Item coordinate data:
----------------------------------------

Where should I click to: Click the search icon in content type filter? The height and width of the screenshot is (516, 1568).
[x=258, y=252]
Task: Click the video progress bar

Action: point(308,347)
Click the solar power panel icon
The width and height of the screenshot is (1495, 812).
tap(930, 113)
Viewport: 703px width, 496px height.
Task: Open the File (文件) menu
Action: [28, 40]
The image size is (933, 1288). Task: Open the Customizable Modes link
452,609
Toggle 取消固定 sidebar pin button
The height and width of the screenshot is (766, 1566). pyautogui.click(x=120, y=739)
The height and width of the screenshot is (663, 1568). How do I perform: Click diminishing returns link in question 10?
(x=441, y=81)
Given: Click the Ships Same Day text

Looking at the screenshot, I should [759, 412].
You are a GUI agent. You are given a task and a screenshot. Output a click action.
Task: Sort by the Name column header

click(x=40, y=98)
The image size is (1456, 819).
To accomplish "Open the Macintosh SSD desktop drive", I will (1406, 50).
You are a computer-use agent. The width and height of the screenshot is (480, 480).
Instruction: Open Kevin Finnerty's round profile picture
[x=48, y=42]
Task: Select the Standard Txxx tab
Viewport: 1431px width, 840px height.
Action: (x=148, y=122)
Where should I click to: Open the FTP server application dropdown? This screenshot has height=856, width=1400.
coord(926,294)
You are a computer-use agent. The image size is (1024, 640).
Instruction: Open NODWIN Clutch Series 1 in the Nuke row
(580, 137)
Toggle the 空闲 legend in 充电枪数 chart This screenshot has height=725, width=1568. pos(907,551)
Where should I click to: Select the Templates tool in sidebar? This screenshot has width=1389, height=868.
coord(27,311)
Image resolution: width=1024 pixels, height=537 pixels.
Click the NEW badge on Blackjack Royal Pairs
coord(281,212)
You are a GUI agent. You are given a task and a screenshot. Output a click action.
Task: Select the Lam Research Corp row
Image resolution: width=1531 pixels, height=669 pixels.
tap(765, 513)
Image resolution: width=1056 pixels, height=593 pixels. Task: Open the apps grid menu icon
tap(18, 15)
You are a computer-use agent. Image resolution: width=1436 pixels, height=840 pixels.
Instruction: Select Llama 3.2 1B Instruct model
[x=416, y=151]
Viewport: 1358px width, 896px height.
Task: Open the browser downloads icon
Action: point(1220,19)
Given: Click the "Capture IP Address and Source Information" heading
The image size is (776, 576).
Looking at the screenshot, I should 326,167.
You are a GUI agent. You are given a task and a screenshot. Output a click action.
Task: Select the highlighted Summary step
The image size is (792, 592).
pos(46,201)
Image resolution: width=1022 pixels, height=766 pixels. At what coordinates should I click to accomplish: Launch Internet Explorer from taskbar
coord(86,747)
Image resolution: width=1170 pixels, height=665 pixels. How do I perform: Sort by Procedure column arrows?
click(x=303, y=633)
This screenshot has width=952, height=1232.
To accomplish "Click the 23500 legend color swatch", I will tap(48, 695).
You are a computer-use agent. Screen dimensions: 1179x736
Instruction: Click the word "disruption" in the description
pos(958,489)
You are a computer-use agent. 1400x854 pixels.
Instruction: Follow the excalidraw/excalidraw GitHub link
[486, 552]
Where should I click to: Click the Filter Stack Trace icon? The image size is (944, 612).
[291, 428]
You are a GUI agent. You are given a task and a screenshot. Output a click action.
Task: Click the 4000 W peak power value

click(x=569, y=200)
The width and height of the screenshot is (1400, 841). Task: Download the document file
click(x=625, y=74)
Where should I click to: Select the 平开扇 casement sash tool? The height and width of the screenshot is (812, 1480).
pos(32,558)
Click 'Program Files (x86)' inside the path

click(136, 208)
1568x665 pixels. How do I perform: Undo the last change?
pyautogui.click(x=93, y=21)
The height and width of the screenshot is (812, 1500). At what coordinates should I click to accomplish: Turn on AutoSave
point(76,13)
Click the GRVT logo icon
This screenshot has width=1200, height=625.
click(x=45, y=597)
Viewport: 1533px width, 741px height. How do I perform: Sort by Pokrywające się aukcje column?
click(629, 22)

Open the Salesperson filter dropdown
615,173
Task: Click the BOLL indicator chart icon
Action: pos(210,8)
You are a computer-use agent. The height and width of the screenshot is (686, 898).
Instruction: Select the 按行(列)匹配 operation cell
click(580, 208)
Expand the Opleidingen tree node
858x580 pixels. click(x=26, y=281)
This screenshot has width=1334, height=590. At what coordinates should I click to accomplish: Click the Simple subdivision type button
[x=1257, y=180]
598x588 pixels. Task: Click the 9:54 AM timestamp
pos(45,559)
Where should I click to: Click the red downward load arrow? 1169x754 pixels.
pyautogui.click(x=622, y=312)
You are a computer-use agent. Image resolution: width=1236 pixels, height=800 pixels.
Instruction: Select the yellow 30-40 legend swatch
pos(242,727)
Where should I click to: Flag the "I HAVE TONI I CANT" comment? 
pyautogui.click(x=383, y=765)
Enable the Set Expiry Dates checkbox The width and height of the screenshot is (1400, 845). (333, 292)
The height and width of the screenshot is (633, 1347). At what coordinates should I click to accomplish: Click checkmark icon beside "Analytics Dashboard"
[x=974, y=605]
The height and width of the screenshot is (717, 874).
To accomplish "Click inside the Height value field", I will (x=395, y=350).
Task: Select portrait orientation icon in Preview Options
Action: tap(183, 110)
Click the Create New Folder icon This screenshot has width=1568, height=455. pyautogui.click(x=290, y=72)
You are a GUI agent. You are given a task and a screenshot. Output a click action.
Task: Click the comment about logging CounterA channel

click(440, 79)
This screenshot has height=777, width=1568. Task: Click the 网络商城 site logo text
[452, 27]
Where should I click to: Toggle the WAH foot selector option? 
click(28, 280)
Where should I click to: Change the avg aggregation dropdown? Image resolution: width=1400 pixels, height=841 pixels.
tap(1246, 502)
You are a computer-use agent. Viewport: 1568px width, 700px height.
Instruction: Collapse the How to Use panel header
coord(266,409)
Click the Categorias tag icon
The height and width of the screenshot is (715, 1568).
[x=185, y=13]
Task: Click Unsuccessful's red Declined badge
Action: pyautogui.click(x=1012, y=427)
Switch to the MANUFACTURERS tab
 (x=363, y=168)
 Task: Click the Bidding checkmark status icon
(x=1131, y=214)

----------------------------------------

## Direction
Print every row above again, character for character, with no changes.

## Task solution
Where should I click to: Click the search icon in content type filter? The height and width of the screenshot is (516, 1568).
[x=258, y=252]
Task: Click the video progress bar

Action: point(308,347)
Click the solar power panel icon
The width and height of the screenshot is (1495, 812).
tap(930, 113)
Viewport: 703px width, 496px height.
Task: Open the File (文件) menu
Action: [28, 40]
The image size is (933, 1288). Task: Open the Customizable Modes link
452,609
Toggle 取消固定 sidebar pin button
The height and width of the screenshot is (766, 1566). pyautogui.click(x=120, y=739)
The height and width of the screenshot is (663, 1568). How do I perform: Click diminishing returns link in question 10?
(x=441, y=81)
Given: Click the Ships Same Day text

Looking at the screenshot, I should [759, 412].
You are a GUI agent. You are given a task and a screenshot. Output a click action.
Task: Sort by the Name column header

click(x=40, y=98)
The image size is (1456, 819).
To accomplish "Open the Macintosh SSD desktop drive", I will (1406, 50).
You are a computer-use agent. The width and height of the screenshot is (480, 480).
Instruction: Open Kevin Finnerty's round profile picture
[x=48, y=42]
Task: Select the Standard Txxx tab
Viewport: 1431px width, 840px height.
Action: (x=148, y=122)
Where should I click to: Open the FTP server application dropdown? This screenshot has height=856, width=1400.
coord(926,294)
You are a computer-use agent. The image size is (1024, 640).
Instruction: Open NODWIN Clutch Series 1 in the Nuke row
(580, 137)
Toggle the 空闲 legend in 充电枪数 chart This screenshot has height=725, width=1568. pos(907,551)
Where should I click to: Select the Templates tool in sidebar? This screenshot has width=1389, height=868.
coord(27,311)
Image resolution: width=1024 pixels, height=537 pixels.
Click the NEW badge on Blackjack Royal Pairs
coord(281,212)
You are a GUI agent. You are given a task and a screenshot. Output a click action.
Task: Select the Lam Research Corp row
Image resolution: width=1531 pixels, height=669 pixels.
tap(765, 513)
Image resolution: width=1056 pixels, height=593 pixels. Task: Open the apps grid menu icon
tap(18, 15)
You are a computer-use agent. Image resolution: width=1436 pixels, height=840 pixels.
Instruction: Select Llama 3.2 1B Instruct model
[x=416, y=151]
Viewport: 1358px width, 896px height.
Task: Open the browser downloads icon
Action: point(1220,19)
Given: Click the "Capture IP Address and Source Information" heading
The image size is (776, 576).
Looking at the screenshot, I should 326,167.
You are a GUI agent. You are given a task and a screenshot. Output a click action.
Task: Select the highlighted Summary step
The image size is (792, 592).
pos(46,201)
Image resolution: width=1022 pixels, height=766 pixels. At what coordinates should I click to accomplish: Launch Internet Explorer from taskbar
coord(86,747)
Image resolution: width=1170 pixels, height=665 pixels. How do I perform: Sort by Procedure column arrows?
click(x=303, y=633)
This screenshot has width=952, height=1232.
To accomplish "Click the 23500 legend color swatch", I will tap(48, 695).
You are a computer-use agent. Screen dimensions: 1179x736
Instruction: Click the word "disruption" in the description
pos(958,489)
You are a computer-use agent. 1400x854 pixels.
Instruction: Follow the excalidraw/excalidraw GitHub link
[486, 552]
Where should I click to: Click the Filter Stack Trace icon? The image size is (944, 612).
[291, 428]
You are a GUI agent. You are given a task and a screenshot. Output a click action.
Task: Click the 4000 W peak power value

click(x=569, y=200)
The width and height of the screenshot is (1400, 841). Task: Download the document file
click(x=625, y=74)
Where should I click to: Select the 平开扇 casement sash tool? The height and width of the screenshot is (812, 1480).
pos(32,558)
Click 'Program Files (x86)' inside the path

click(136, 208)
1568x665 pixels. How do I perform: Undo the last change?
pyautogui.click(x=93, y=21)
The height and width of the screenshot is (812, 1500). At what coordinates should I click to accomplish: Turn on AutoSave
point(76,13)
Click the GRVT logo icon
This screenshot has width=1200, height=625.
click(x=45, y=597)
Viewport: 1533px width, 741px height. How do I perform: Sort by Pokrywające się aukcje column?
click(629, 22)

Open the Salesperson filter dropdown
615,173
Task: Click the BOLL indicator chart icon
Action: pos(210,8)
You are a computer-use agent. The height and width of the screenshot is (686, 898).
Instruction: Select the 按行(列)匹配 operation cell
click(580, 208)
Expand the Opleidingen tree node
858x580 pixels. click(x=26, y=281)
This screenshot has width=1334, height=590. At what coordinates should I click to accomplish: Click the Simple subdivision type button
[x=1257, y=180]
598x588 pixels. Task: Click the 9:54 AM timestamp
pos(45,559)
Where should I click to: Click the red downward load arrow? 1169x754 pixels.
pyautogui.click(x=622, y=312)
You are a computer-use agent. Image resolution: width=1236 pixels, height=800 pixels.
Instruction: Select the yellow 30-40 legend swatch
pos(242,727)
Where should I click to: Flag the "I HAVE TONI I CANT" comment? 
pyautogui.click(x=383, y=765)
Enable the Set Expiry Dates checkbox The width and height of the screenshot is (1400, 845). (333, 292)
The height and width of the screenshot is (633, 1347). At what coordinates should I click to accomplish: Click checkmark icon beside "Analytics Dashboard"
[x=974, y=605]
The height and width of the screenshot is (717, 874).
To accomplish "Click inside the Height value field", I will (x=395, y=350).
Task: Select portrait orientation icon in Preview Options
Action: tap(183, 110)
Click the Create New Folder icon This screenshot has width=1568, height=455. pyautogui.click(x=290, y=72)
You are a GUI agent. You are given a task and a screenshot. Output a click action.
Task: Click the comment about logging CounterA channel

click(440, 79)
This screenshot has height=777, width=1568. Task: Click the 网络商城 site logo text
[452, 27]
Where should I click to: Toggle the WAH foot selector option? 
click(28, 280)
Where should I click to: Change the avg aggregation dropdown? Image resolution: width=1400 pixels, height=841 pixels.
tap(1246, 502)
You are a computer-use agent. Viewport: 1568px width, 700px height.
Instruction: Collapse the How to Use panel header
coord(266,409)
Click the Categorias tag icon
The height and width of the screenshot is (715, 1568).
[x=185, y=13]
Task: Click Unsuccessful's red Declined badge
Action: pyautogui.click(x=1012, y=427)
Switch to the MANUFACTURERS tab
 (x=363, y=168)
 Task: Click the Bidding checkmark status icon
(x=1131, y=214)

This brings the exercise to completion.